Jon Masters covers the latest goings on in the Linux kernel community, as the development on the 3.15 kernel comes to a close and 3.16 work begins

unionroom

Linus Torvalds announced the final Release Candidate (RC) for what will become Linux 3.15, noting that he felt pretty comfortable with the state of things at this point. The 3.15- rc8 kernel contains just a smattering of core kernel fixes (some in the scheduler, some in the filesystem code), and a few more architecture- specific patches, but relatively little overall in the way of churn. In other words, 3.15 is largely baked and ready to go, with the weekly RCs serving their purpose of gradually tapering off toward the final RC7 or RC8 release. Oftentimes, final Linux kernels are released following the RC7 timeframe, with no need for an RC8 to be issued, but on this particular occasion there was enough in the way of small last-minute fixes for Linus to feel justified in holding off another week with an RC8 instead.

As Linus notes, “Normally, an RC8 isn’t really a big deal – 3.15 is one of the biggest (if not the biggest) releases in a long time, and we do RC8s with some regularity”. It’s true that, as he goes on to say in his announcement, roughly half of the kernel releases have an RC8, where the other releases go out after RC7. The concern Linus has with having an RC8 for Linux 3.15 is more elementary: he’s going on vacation, and he will be travelling enough over the coming weeks that he didn’t want another merge window during which there was any potential for disruption due to his travel plans. As a consequence, Linus is trying something new for the 3.16 kernel cycle. Rather than wait a week for the final 3.15 to go out before opening the 3.16 merge window for new 3.16 features to land in his development tree, Linus decided to open the ‘merge window’ concurrent with the 3.15- rc8 release and see if he could streamline the process a little bit more.

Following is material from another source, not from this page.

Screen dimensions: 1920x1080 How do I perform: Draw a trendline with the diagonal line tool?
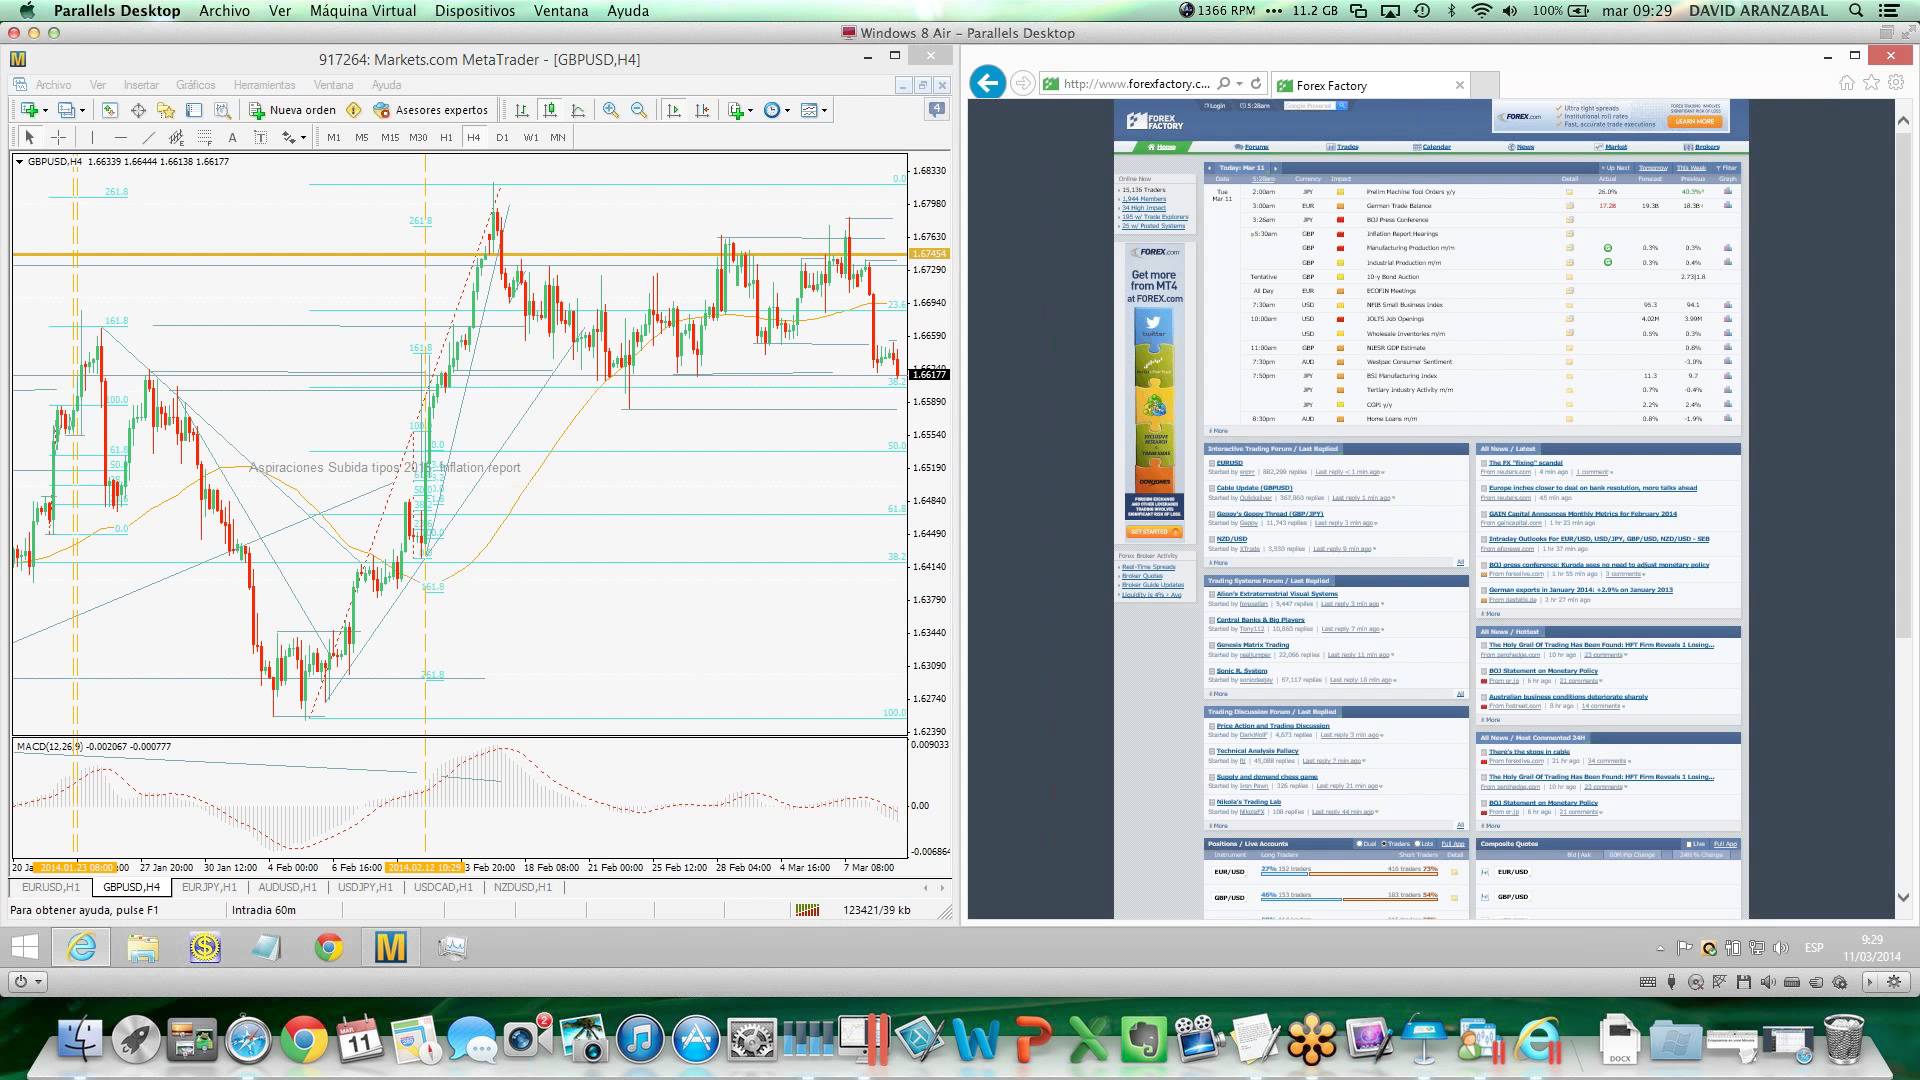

In order to achieve a concurrent release of 3.15-rc8 alongside the opening of the merge window for 3.16, Linus is using a ‘-next’ git branch (similar in name to the branches used by his maintainers to stage bits for the next kernel cycle while the previous cycle is ongoing) in his source code repository, in which he is staging the bits that will be pulled in for Linux 3.16-rc1 while leaving his standard ‘master’ branch to carry the final 3.15 patches ahead of the 3.15 release. If things work out, he will release 3.15 and move the 3.16 bits over into the usual place (the master branch), saving a week of productive time at a point in the kernel development cycle where the risk of disruption is pretty low. It is an interesting experiment, and if it works out, perhaps will be repeated in future cycles.

16K kernel stacks

One of the ‘fixes’ that did make it into Linux 3.15 after all was the switch to a 16K kernel stack on 64- bit x86 systems. This ‘one liner’ from Minchan Kim was called out in Linus’ 3.15-rc8 announcement as doing “something I’ve been trying to delay for a long time”. Linux, like many other operating systems, uses a separate (fixed size) kernel stack for every task (known as a ‘process’ to users) in the system. This stack is statically allocated for each task and is used to store the kernel context whenever a task makes a system call (or an interrupt occurs) that causes the kernel to do something on behalf of an application. The kernel context essentially includes local data being used by functions within the kernel that are servicing the system call request at a given moment. Depending upon how deep the call chain (how many functions call one another) goes, this stack can come close to being exhausted. If it is exhausted, the kernel will experience a fault that will minimally kill whatever task is running, but will likely also result in a system crash immediately, or within a short space of time.

Over the years, the kernel has become increasingly complex, to the point that the original 4K, and later 8K, stack was no longer sufficient to handle the possible level of nesting of function calls – especially when performing some complex file system operations on network storage or other layered protocols (the XFS filesystem particularly suffers when trying to live within a smaller stack). Theoretically, the level of nesting could result in very large amounts of memory use, but in practice, this doesn’t occur and Linux still largely gets away with the 8K choice on x86_64. But enough developers now feel strongly that the stack is insufficiently sized that it will be increased in 3.15 to avoid potential problems.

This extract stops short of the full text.